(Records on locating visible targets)
** Start **

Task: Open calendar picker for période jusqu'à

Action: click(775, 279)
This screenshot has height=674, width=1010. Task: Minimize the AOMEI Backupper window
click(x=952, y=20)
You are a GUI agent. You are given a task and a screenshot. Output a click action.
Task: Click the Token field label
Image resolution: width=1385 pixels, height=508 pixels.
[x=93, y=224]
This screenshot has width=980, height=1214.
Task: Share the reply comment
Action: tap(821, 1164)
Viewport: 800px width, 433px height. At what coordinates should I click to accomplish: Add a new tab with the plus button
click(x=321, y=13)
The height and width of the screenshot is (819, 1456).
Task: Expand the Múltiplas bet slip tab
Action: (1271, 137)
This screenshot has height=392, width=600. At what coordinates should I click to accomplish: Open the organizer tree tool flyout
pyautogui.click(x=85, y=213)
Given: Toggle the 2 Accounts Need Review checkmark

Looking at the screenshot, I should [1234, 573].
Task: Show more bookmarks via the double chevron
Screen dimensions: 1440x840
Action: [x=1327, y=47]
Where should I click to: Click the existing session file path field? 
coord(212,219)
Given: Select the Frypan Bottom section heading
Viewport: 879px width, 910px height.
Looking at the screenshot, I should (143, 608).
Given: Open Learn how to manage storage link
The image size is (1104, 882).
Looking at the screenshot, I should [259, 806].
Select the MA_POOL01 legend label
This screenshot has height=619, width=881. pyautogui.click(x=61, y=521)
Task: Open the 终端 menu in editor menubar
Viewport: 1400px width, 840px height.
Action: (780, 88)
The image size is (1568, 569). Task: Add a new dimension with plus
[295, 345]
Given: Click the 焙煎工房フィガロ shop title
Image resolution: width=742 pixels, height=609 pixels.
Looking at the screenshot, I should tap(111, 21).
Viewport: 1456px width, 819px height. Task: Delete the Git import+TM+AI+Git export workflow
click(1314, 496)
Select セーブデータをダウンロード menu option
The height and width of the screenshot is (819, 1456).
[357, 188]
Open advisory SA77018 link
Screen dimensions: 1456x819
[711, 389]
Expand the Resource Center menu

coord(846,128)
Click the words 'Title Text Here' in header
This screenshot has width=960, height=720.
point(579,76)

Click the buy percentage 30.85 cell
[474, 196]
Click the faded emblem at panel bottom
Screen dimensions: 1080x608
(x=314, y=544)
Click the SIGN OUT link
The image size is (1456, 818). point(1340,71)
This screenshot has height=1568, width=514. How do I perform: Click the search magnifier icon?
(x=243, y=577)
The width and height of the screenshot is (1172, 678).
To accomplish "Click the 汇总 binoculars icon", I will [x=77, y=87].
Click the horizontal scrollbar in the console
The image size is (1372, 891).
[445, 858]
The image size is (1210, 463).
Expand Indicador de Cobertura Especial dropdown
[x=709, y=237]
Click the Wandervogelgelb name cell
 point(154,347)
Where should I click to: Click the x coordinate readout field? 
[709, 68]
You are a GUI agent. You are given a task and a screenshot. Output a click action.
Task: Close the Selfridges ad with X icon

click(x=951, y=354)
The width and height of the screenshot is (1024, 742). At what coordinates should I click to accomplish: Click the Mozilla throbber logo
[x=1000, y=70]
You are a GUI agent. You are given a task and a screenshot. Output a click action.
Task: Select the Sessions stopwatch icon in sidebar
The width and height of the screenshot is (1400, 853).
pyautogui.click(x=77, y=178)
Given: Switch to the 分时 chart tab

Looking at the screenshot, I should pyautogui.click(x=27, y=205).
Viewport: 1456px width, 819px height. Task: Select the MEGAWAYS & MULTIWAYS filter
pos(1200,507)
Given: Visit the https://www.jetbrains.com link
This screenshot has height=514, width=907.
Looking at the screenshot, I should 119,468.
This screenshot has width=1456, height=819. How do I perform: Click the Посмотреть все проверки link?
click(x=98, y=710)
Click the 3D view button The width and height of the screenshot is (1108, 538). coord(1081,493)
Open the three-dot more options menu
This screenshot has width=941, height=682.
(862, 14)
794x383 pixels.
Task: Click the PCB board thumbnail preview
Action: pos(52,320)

** End **

Rewrite the records with every "Viewport" changed to "Display", keeping all other text the same.

Task: Open calendar picker for période jusqu'à

Action: click(775, 279)
This screenshot has height=674, width=1010. Task: Minimize the AOMEI Backupper window
click(x=952, y=20)
You are a GUI agent. You are given a task and a screenshot. Output a click action.
Task: Click the Token field label
Image resolution: width=1385 pixels, height=508 pixels.
[x=93, y=224]
This screenshot has width=980, height=1214.
Task: Share the reply comment
Action: tap(821, 1164)
Display: 800px width, 433px height. At what coordinates should I click to accomplish: Add a new tab with the plus button
click(x=321, y=13)
The height and width of the screenshot is (819, 1456).
Task: Expand the Múltiplas bet slip tab
Action: (1271, 137)
This screenshot has height=392, width=600. At what coordinates should I click to accomplish: Open the organizer tree tool flyout
pyautogui.click(x=85, y=213)
Given: Toggle the 2 Accounts Need Review checkmark

Looking at the screenshot, I should [1234, 573].
Task: Show more bookmarks via the double chevron
Screen dimensions: 1440x840
Action: [x=1327, y=47]
Where should I click to: Click the existing session file path field? 
coord(212,219)
Given: Select the Frypan Bottom section heading
Display: 879px width, 910px height.
Looking at the screenshot, I should (143, 608).
Given: Open Learn how to manage storage link
The image size is (1104, 882).
Looking at the screenshot, I should [259, 806].
Select the MA_POOL01 legend label
This screenshot has height=619, width=881. pyautogui.click(x=61, y=521)
Task: Open the 终端 menu in editor menubar
Display: 1400px width, 840px height.
Action: (780, 88)
The image size is (1568, 569). Task: Add a new dimension with plus
[295, 345]
Given: Click the 焙煎工房フィガロ shop title
Image resolution: width=742 pixels, height=609 pixels.
Looking at the screenshot, I should tap(111, 21).
Display: 1456px width, 819px height. Task: Delete the Git import+TM+AI+Git export workflow
click(1314, 496)
Select セーブデータをダウンロード menu option
The height and width of the screenshot is (819, 1456).
[357, 188]
Open advisory SA77018 link
Screen dimensions: 1456x819
[711, 389]
Expand the Resource Center menu

coord(846,128)
Click the words 'Title Text Here' in header
This screenshot has width=960, height=720.
point(579,76)

Click the buy percentage 30.85 cell
[474, 196]
Click the faded emblem at panel bottom
Screen dimensions: 1080x608
(x=314, y=544)
Click the SIGN OUT link
The image size is (1456, 818). point(1340,71)
This screenshot has height=1568, width=514. How do I perform: Click the search magnifier icon?
(x=243, y=577)
The width and height of the screenshot is (1172, 678).
To accomplish "Click the 汇总 binoculars icon", I will [x=77, y=87].
Click the horizontal scrollbar in the console
The image size is (1372, 891).
[445, 858]
The image size is (1210, 463).
Expand Indicador de Cobertura Especial dropdown
[x=709, y=237]
Click the Wandervogelgelb name cell
 point(154,347)
Where should I click to: Click the x coordinate readout field? 
[709, 68]
You are a GUI agent. You are given a task and a screenshot. Output a click action.
Task: Close the Selfridges ad with X icon

click(x=951, y=354)
The width and height of the screenshot is (1024, 742). At what coordinates should I click to accomplish: Click the Mozilla throbber logo
[x=1000, y=70]
You are a GUI agent. You are given a task and a screenshot. Output a click action.
Task: Select the Sessions stopwatch icon in sidebar
The width and height of the screenshot is (1400, 853).
pyautogui.click(x=77, y=178)
Given: Switch to the 分时 chart tab

Looking at the screenshot, I should pyautogui.click(x=27, y=205).
Display: 1456px width, 819px height. Task: Select the MEGAWAYS & MULTIWAYS filter
pos(1200,507)
Given: Visit the https://www.jetbrains.com link
This screenshot has height=514, width=907.
Looking at the screenshot, I should 119,468.
This screenshot has width=1456, height=819. How do I perform: Click the Посмотреть все проверки link?
click(x=98, y=710)
Click the 3D view button The width and height of the screenshot is (1108, 538). coord(1081,493)
Open the three-dot more options menu
This screenshot has width=941, height=682.
(862, 14)
794x383 pixels.
Task: Click the PCB board thumbnail preview
Action: pos(52,320)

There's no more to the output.